By Charles Hallman
Reportedly Barack Obama’s approval rating in Minnesota is at its lowest since he became president over five years ago. But based on the loud, enthusiastic reception he received last week during a stop in St. Paul, his popularity apparently has not yet wane.
“We love you,” said someone from the overflow crowd.
“I love you back. Good to see you,” responded President Obama.
“I thought he was energetic,” said Anita Summerville of Plymouth after Obama’s 20-minute speech inside Union Depot in downtown St. Paul February 26.
“A great turnout — a lot of energy,” observed Minnesota Human Rights Commissioner Kevin Lindsay of the estimated 1,300 persons who heard the president’s $300 billion transportation plan as part of his budget presented to Congress this week. Governor Dayton’s general counsel Micah Hines added that she hasn’t seen such enthusiasm in a long time.
“I got to shake his hand. I won’t wash my hand for a year,” declared Evangelynn S. Dew of North Minneapolis who was among several persons who afterwards told the MSR it was their first time hearing and seeing President Obama in person.
Six-year-old Jonathan Paul Brooks of Woodbury was with his two grandmothers – he said he was “excited” to be there.
Admitted Merhawit Kubrom of Burnsville, “This was the first time I got to hear him live and see him live. I’m so grateful that I got a chance to hug him.”
“It was my very first time getting to see him live,” added Destiny Brooks, Minneapolis. “I was happy to hear what he had to say about everything. It was really worth the while.”
Said Celelia Blakey of St. Paul, “It was fabulous. He shook my hand.”
Obama’s speech last week was part of his 2014 call to action agenda he stated during his State of the Union address in January. The president last week also announced two new “manufacturing innovation institutes” in
Detroit and Chicago. He also launched the “My Brother’s Keeper” initiative for Black males and other males of color, which includes assessing federal policies, regulations and programs and its impact on this population, and a new task force. He also announced 25 persons for “key administration posts” including former New Orleans mayor and Urban League President and CEO Marc Morial and Operation HOPE Chairman/CEO John Hope Bryant as members of the President’s Advisory Council on Financial Capability for Young Americans.
His $302 billion transportation infrastructure proposal however requires U.S. Congressional action. “I’m going to send Congress a budget that funds rebuilding our transportation infrastructure in a more responsible way,” pledged Obama. “My transportation budget will support millions of jobs nationwide.

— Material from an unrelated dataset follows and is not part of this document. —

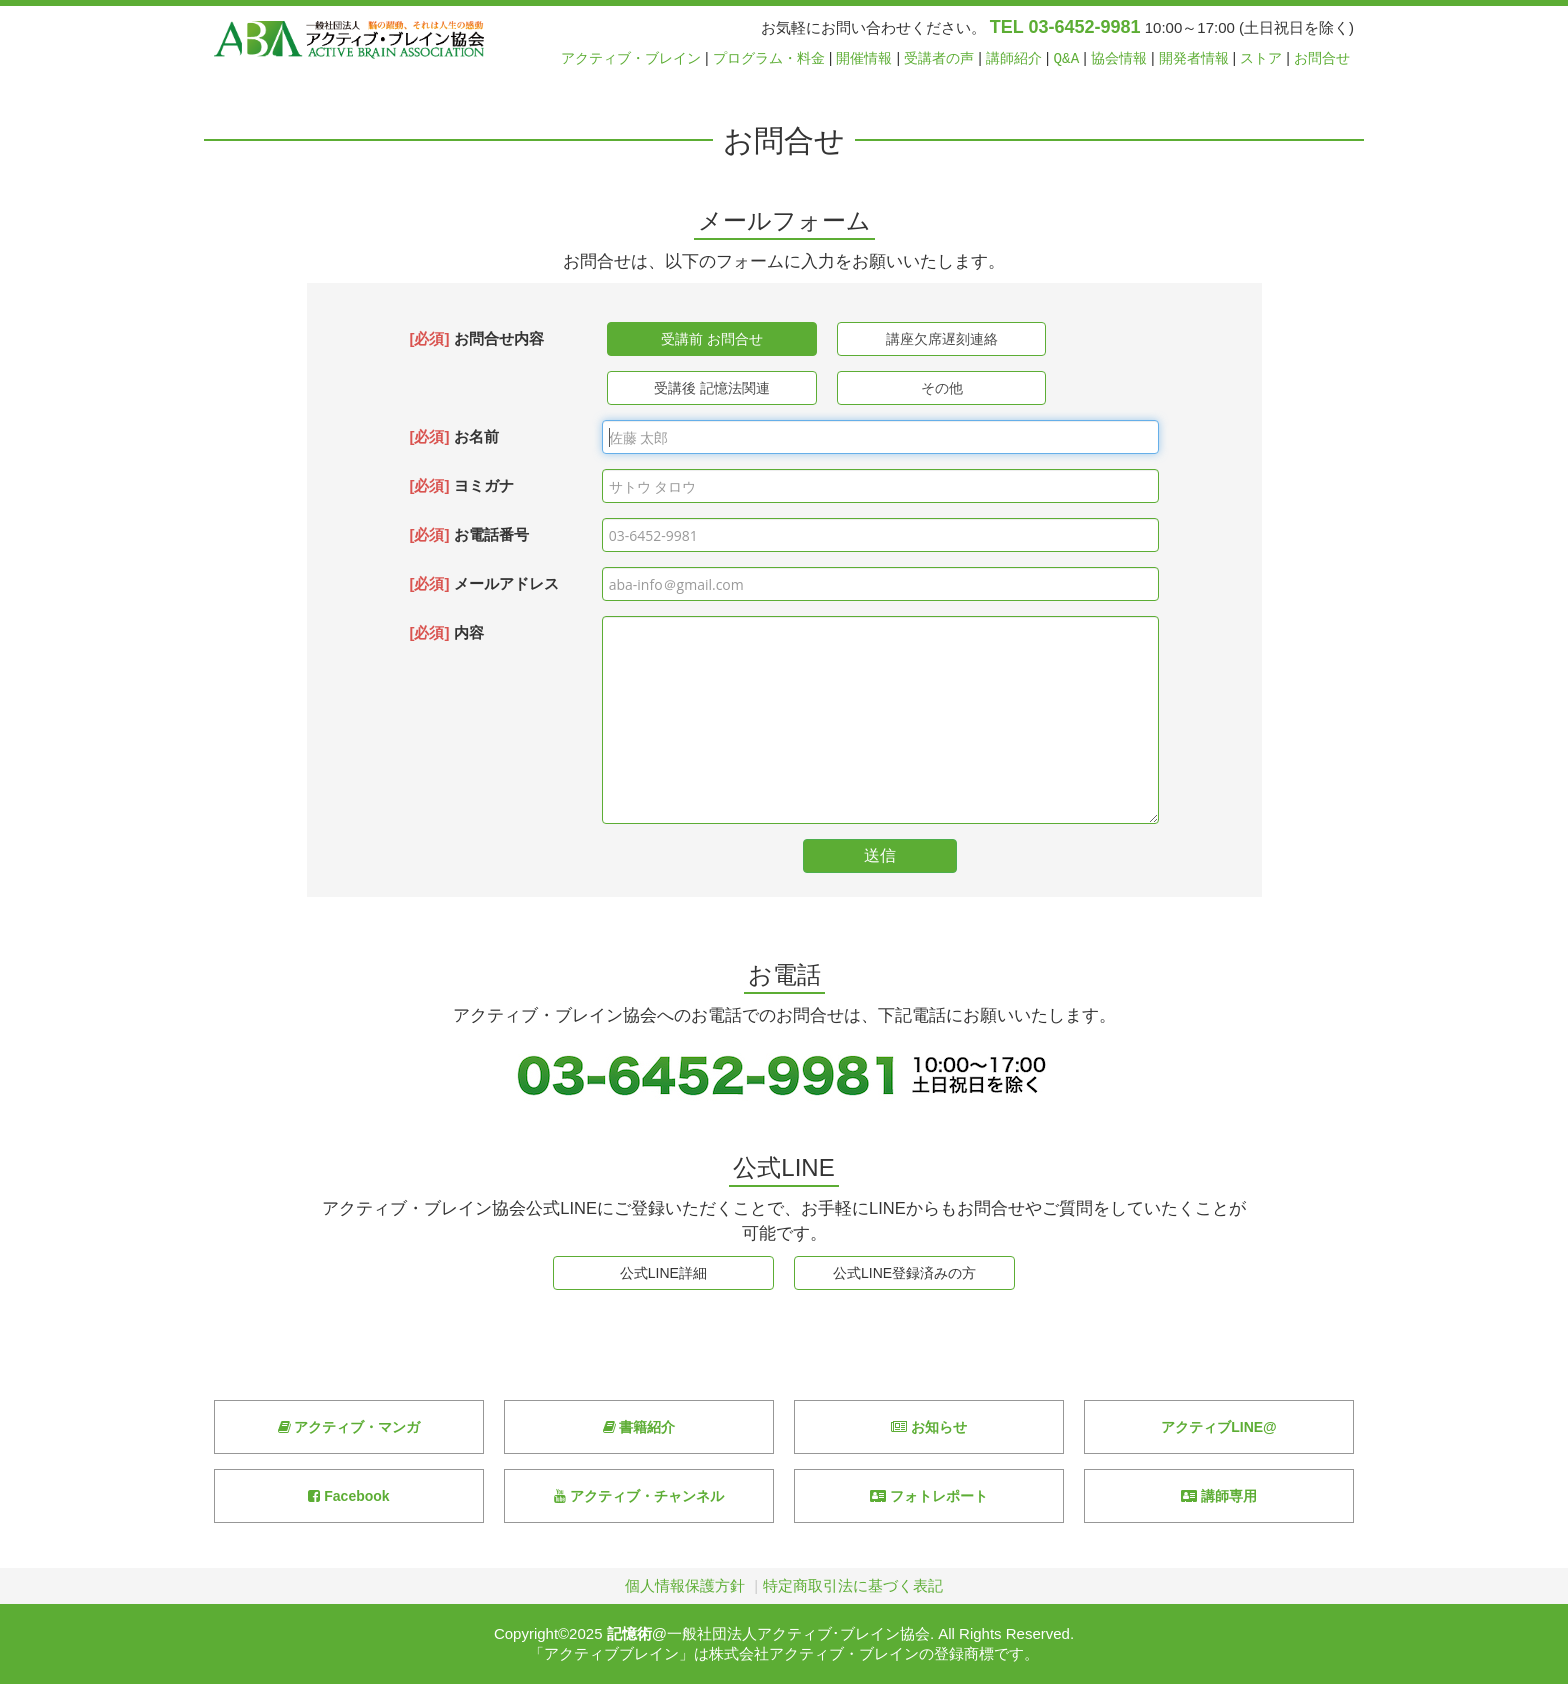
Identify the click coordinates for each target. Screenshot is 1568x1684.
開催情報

Roads and bridges should not be a partisan issue.”
Improving the country’s transportation infrastructure is long overdue, stated the president. “Other countries are not waiting to rebuild their infrastructure. They’re trying to out-build us today so they can out-compete us tomorrow.”

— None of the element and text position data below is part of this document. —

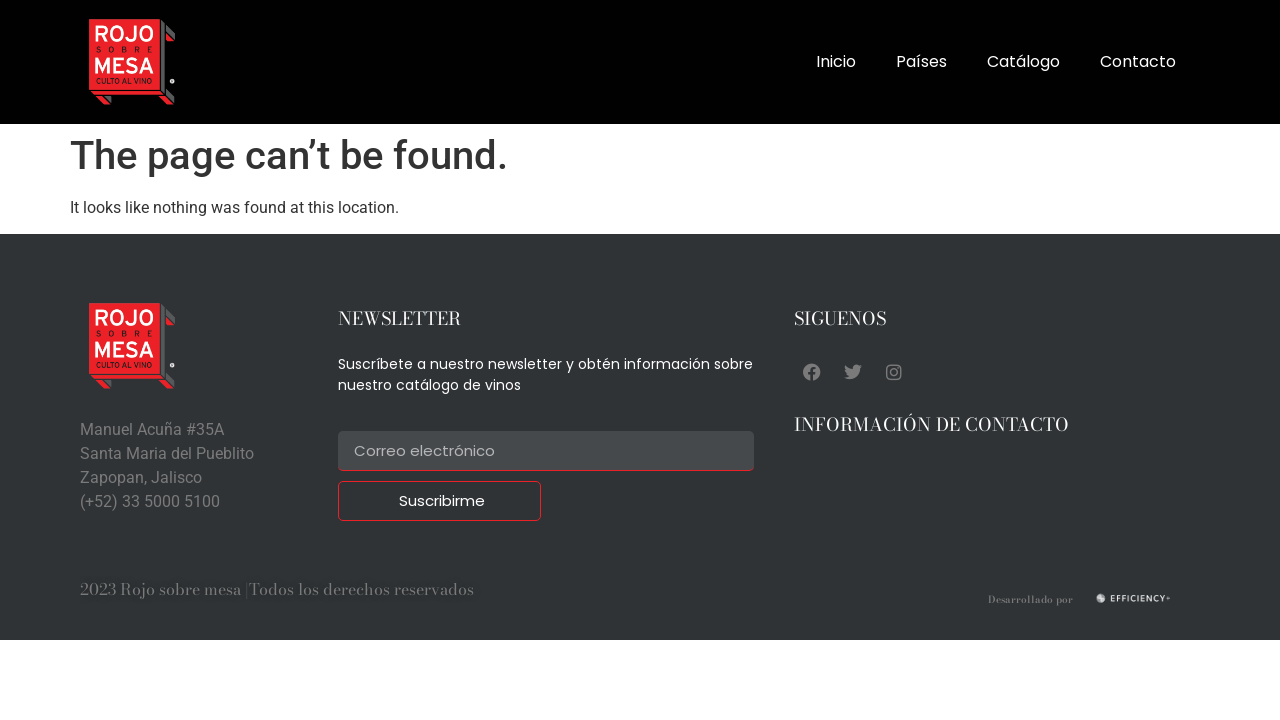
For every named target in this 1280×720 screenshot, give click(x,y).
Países (921, 61)
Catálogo (1023, 61)
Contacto (1138, 61)
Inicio (836, 61)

Transportation “presents an opportunity for bipartisan leadership to come together and make America stronger for the next generation,” said Lindsay.
Obama reiterated last week that if Congress doesn’t soon work on transportation and other economic issues, “I’m just going to go ahead and do what I can to create more good jobs.” As a result he has received criticism for publicly stating that he also will use his executive authority this year — some accuse him of sidestepping Congress.
“Sometimes you got to take that first step,” said Lindsay.
If members of Congress “aren’t willing to work with” the president on his agenda, Kubrom says she supports Obama using executive orders. “If he has to do it, he has to do it,” she said out.
“You got to do what you got to do to get the job done,” added Brooks.
Before his speech last week, Obama toured the new Green Line: “It is fantastic,” he told the crowd. “Amtrak is going to be here. The new Metro Green Line will be here. Bus lines will be here. More than 4,000 jobs were created for this project. The line is also going to stop in some poor neighborhoods that oftentimes have difficulty getting to the places where there are jobs.”
“He recognized all the work we have done,” said an excited Veronica Burt afterwards. She and others worked and succeeded to get more Green Line stops installed in the Midway area on University Avenue.
“It was a great opportunity to highlight a project that has been a really big deal for the City of St. Paul, Ramsey County and all of us in Minnesota,” said Ramsey County Commissioner Toni Carter on the Green Line project and the Union Depot renovation.
“We are excited that the president would recognize [it],” added fellow Commissioner Mary Jo McGuire.
“We can’t wait. We’ve got to move. We’ve got to get things going. Too many families are counting on it,” said Obama amidst applause from the crowd.
“Who could ask for anything better — a Black president in my hometown. It was all worth it,” said Blakey.